TESTO DI PARTENZA:
A fine agosto ho fatto un giretto per vigne a chilometro zero, a proposito del vino di Coronata qui a Genova, come narro su Intravino:
"Le vigne di città sono un fatto abbastanza raro, soprattutto se si pensa alle grandi città del nord. Genova però ha una strana conformazione, è una striscia di case lungo il litorale, con due punte che si infilano nell’entroterra seguendo i principali corsi d’acqua, il Bisagno e, appunto, il Polcevera. Questa conformazione fa sì che anche oggi la città cerchi di strappare via spazio alla macchia dei primi rilievi appenninici, per cui non è difficile, salendo a monte, infilarsi in pochi secondi in panorami boscosi, verdi, quasi selvaggi, avendo lasciato le case dietro una curva. Partendo da Cornigliano (il quartiere dell’ex Italsider) si può salire verso la collina di Coronata. Questo nome qui a Genova da sempre significa una cosa: vino. Bianco, per la precisione. E di fatto, le vigne sono in città". (Il resto del post sta qui).

ATTIVITÀ DA SVOLGERE:
(A) Nel testo sul vino di Coronata, di che colore è il vino che a Genova si associa da sempre al nome Coronata?
(B) Scrivi il seguito del testo sul vino di Coronata, partendo subito dopo l'ultima frase riportata.
I dati non sono necessari per questo lavoro.

DATI FORNITI:

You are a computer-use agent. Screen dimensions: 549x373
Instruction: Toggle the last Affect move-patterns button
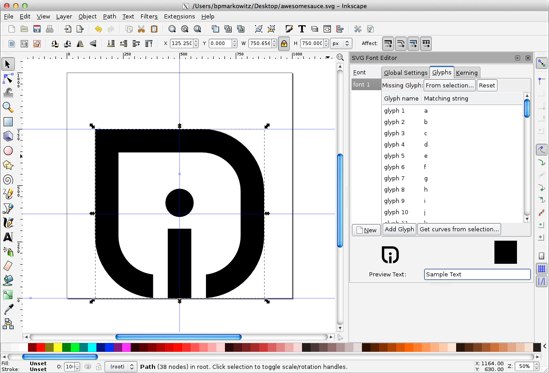coord(426,43)
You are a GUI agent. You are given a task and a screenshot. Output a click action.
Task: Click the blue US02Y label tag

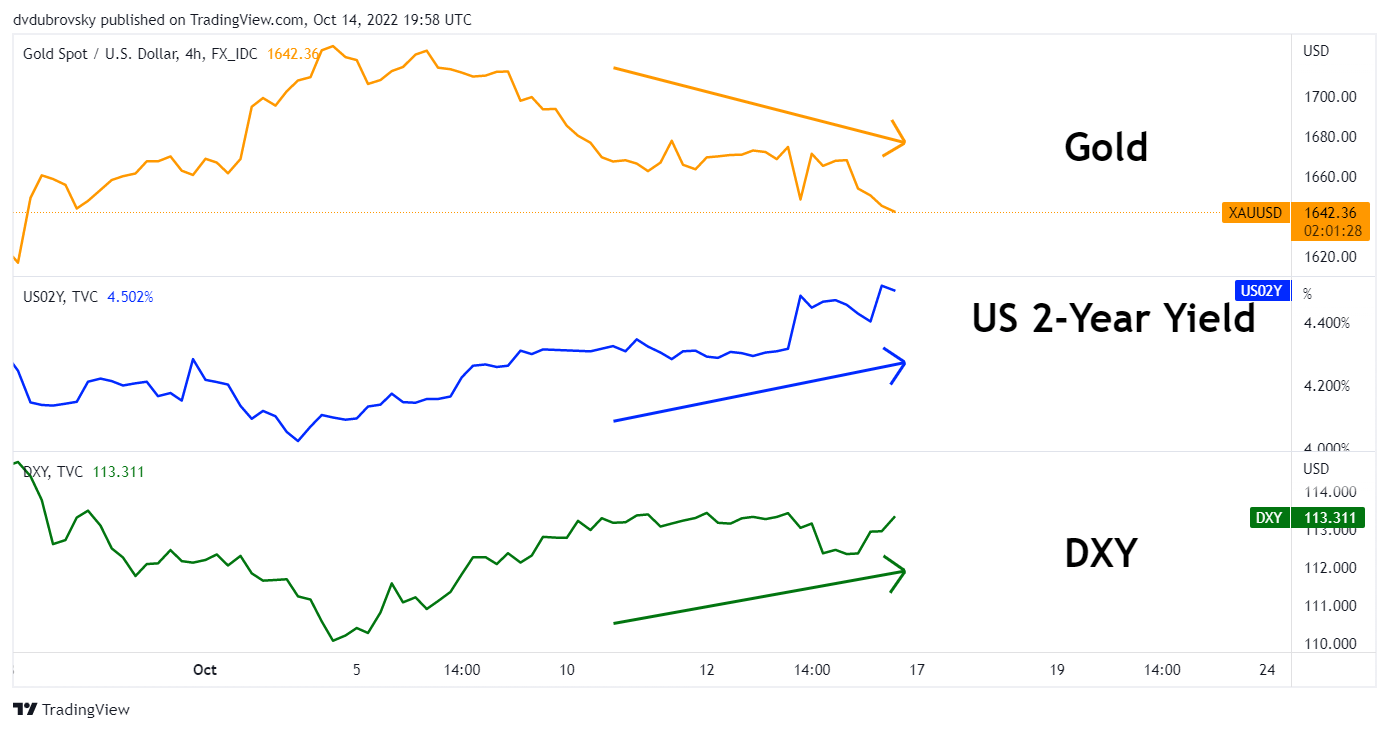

SEZIONE RISPOSTE:
(A) È un vino bianco.

(B)
La storiella di cui sopra mi dà modo di parlare anche d'altro, adesso. Per esempio, serve a riprecisare quel che penso della condivisione in rete. Il post in questione parla di un mio fornitore, in definitiva, visto che quel vino adesso è in vendita anche nella mia enoteca. Tuttavia si tratta di un tipo di posizionamento sui generis, siccome sia nel post che a bottega io consiglio ai miei clienti di passare dal produttore per comprare il vino. E per convincerli meglio, in questi giorni il vino lo tengo aperto in degustazione gratuita. Come minimo, a comprare direttamente risparmieranno (io infatti vendo quel vino a euri 9,50, ma dal produttore costa 7,32). Ma soprattutto, potranno vedere un vigneto, parlare con chi produce, insomma otterranno info di prima mano e in definitiva miglioreranno la loro conoscenza. Tutto questo non è paradossale, e non è nemmeno folle o autolesionista. E', invece, un espediente puramente virale, cioè un modo di far circolare qualcosa che attiene in termini generali al mio lavoro: in definitiva serve a lavorare meglio. Potrei narrare numerose storie di clientes che restano un po' spiazzati da questo atteggiamento, ma alla fine si fidelizzano in modi che vanno oltre alle formule fuffose di un certo marketing. Ma non voglio nemmeno dilungarmi (comunque spero serva ai colleghi timorosi: l'economia del dono funziona).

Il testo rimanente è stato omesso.